Deputados da Frente Parlamentar Mista para o Desenvolvimento da Indústria Elétrica e Eletrônica correm contra o tempo para tentar retirar do texto da Proposta de Emenda à Constituição 186/19, conhecida como PEC Emergencial, a redução de incentivos fiscais a fabricantes de eletroeletrônicos que estão fora da Zona Franca de Manaus.

A Frente Parlamentar foi acionada, na semana passada, pela Associação Brasileira da Indústria Elétrica e Eletrônica (Abinee) para propor as mudanças na PEC Emergencial temendo um desequilíbrio no mercado de tecnologia.
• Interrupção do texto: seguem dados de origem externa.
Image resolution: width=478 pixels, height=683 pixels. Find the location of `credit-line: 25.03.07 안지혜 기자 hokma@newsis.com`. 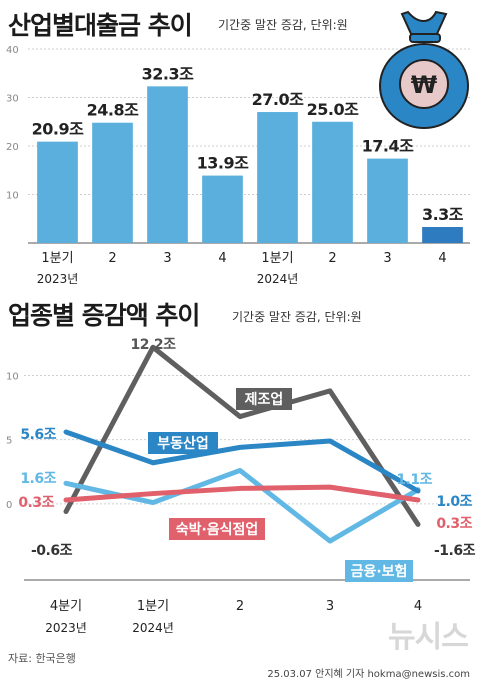

credit-line: 25.03.07 안지혜 기자 hokma@newsis.com is located at coordinates (368, 674).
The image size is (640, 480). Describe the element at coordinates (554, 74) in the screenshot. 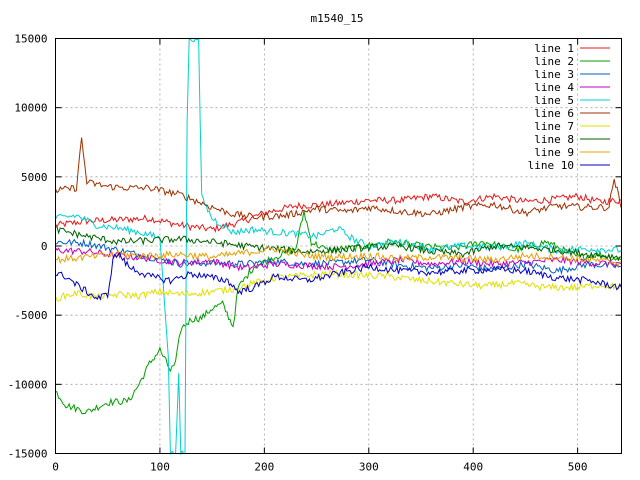

I see `legend-label-3: line 3` at that location.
“Temos conversado com lideranças de cada Estado e pedindo que conversem com o presidente da Câmara, Arthur Lira (PP-AL), porque muitos serão prejudicados com a redução da Lei de Informática”, disse o deputado federal Vitor Lippi (PSDB-SP), secretário da Frente Parlamentar, ao Valor.

A PEC Emergencial propõe a redução do crédito previsto pela Lei de Informática a empresas que estão fora da Zona Franca de Manaus. Hoje, a lei beneficia 512 empresas no país desde que invistam pelo menos 5% do faturamento bruto em pesquisa e desenvolvimento. Deste total, 491 empresas estão foram da Zona Franca de Manaus, sendo 170 no Estado de São Paulo, 83 em Minas Gerais e 78 em Santa Catarina. “Os fabricantes de eletroeletrônicos estão desesperados”, disse Lippi.
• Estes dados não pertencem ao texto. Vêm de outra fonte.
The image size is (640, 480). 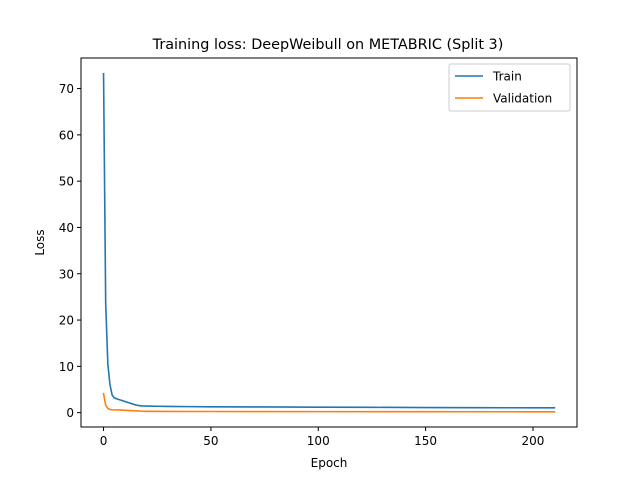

O deputado defende que o tema seja retirado da PEC Emergencial e discutido na reforma tributária. Segundo ele, o vice-presidente da Câmara, Marcelo Ramos (PL-AM), também está empenhado na retirada do trecho referente à Lei de Informática. “Nem ele, que é de Manaus, acha justo”, diz o deputado.
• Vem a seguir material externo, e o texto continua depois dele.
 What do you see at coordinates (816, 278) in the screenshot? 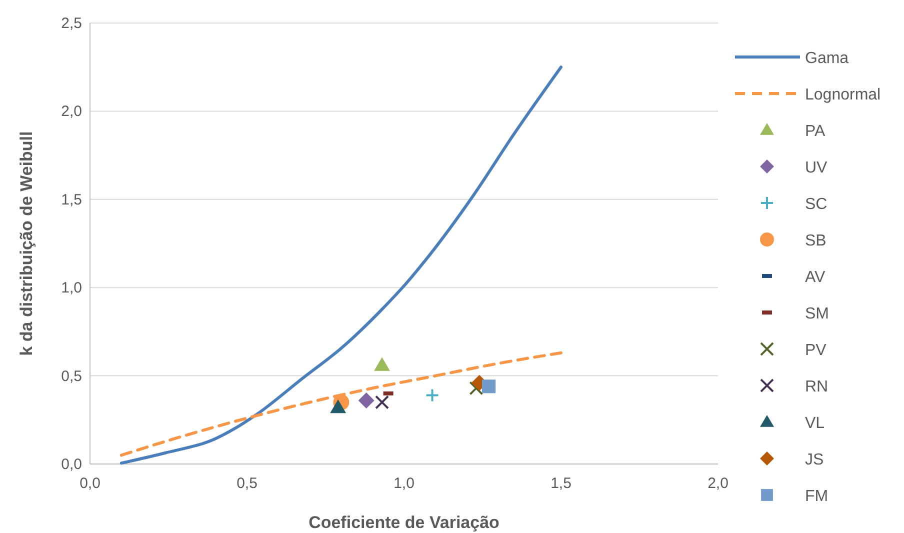
I see `legend-label: AV` at bounding box center [816, 278].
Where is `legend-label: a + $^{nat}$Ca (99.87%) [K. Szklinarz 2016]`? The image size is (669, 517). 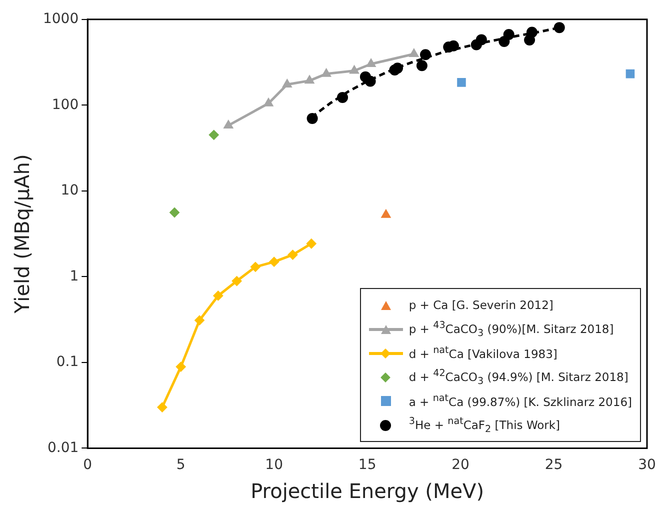
legend-label: a + $^{nat}$Ca (99.87%) [K. Szklinarz 2016] is located at coordinates (520, 402).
Caso o texto siga como está, o deputado prevê uma ofensiva do setor contra os benefícios da Zona Franca de Manaus, além da migração em massa das empresas para a região. “Isso pode acabar com 120 mil empregos diretos gerados pelas empresas que estão fora de Manaus, além de 377 centros de pesquisa de desenvolvimento que se beneficiam pela Lei de TI.”

Lippi atenta também que a migração de empresas para Manaus, onde há isenção total de impostos como Pis e Cofins, reduz a arrecadação do setor para o governo. “É uma medida lesiva e pouco inteligente do ponto de vista de estratégia de desenvolvimento”, afirma o deputado.

Além disso, o deputado também ressalta que a Zona Franca de Manaus não teria como absorver 491 empresas, caso todas decidissem migrar para a região, o que pode levar à saída definitiva de fabricantes de eletroeletrônicos do país. “É exatamente o contrário do que precisamos hoje para sair da crise, que é crescer e gerar emprego”, diz o deputado. “Seria um desastre para o setor.”